The following situation was distributed by Rick Devoe in an email to Sea Grant Director colleagues. It made its way out as the recipients extended the call for assistance to others and is printed here with the author's permission.
Please read https://www.washingtonpost.com/blogs/capital-weather-gang/wp/2015/10/05/the-meteorology-behind-south-carolinas-catastrophic-1000-year-rainfall-event/ if you are interested in the nature of the flooding event we in the state of South Carolina just experienced.
In the Charleston area, we had anywhere from 15-25 inches of rain over three days. But I think we fared better than our inland brethren, because they do not have low tides, but do have hills and valleys and extensive river floodplains, and earthen dams, etc. that made them more susceptible to flooding events. The University of South Carolina’s main campus in Columbia, SC is closed for the week because there is no potable water available. The salinity in our coastal rivers has reached zero in some places. And the USGS folks are telling us we may have WQ issues in our rivers for the next one-to-two months as the uplands “drain themselves.” Unbelievable. But most folks in this neck of the woods are survivors, and are very good neighbors. And really, the folks in South Carolina are hanging in there, and the state will recover stronger than ever (and maybe a little bit wiser as well). But they need information.
So I am writing to you folks to seek your assistance. We established a coastal information network (SC-CIN; the “CIN” network; see the www.sccoastalinfo.org portal) some years ago which we use to coordinate and partner up outreach/extension/education efforts and resources of a host of coastal outreach partners in South Carolina (e.g., CTPs, coop extension, NOAA agencies, CZM, SCDNR-marine resources, COGs, etc.) so that constituencies (e.g., local governments) have a “one-stop” shop for their coastal information needs.
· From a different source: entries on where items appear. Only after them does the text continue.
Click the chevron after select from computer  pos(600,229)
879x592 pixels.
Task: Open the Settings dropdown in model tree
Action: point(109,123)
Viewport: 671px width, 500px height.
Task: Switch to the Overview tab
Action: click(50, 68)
We are setting up a “SC Flood” section on the SC-CIN portal where we are placing links to available information tools, resources, manuals, how-to and how-not-to booklets, etc. for these communities and others to access. Since most if not all of you have had experiences with water and flooding, I would greatly appreciate if your program would send me links to those information resources (PDF copies are also welcome) which might be useful to our communities, businesses, and homeowners as they work to recover and restore their buildings, structures, and homes. And if you know of portals that already exist for such information, please share those as well.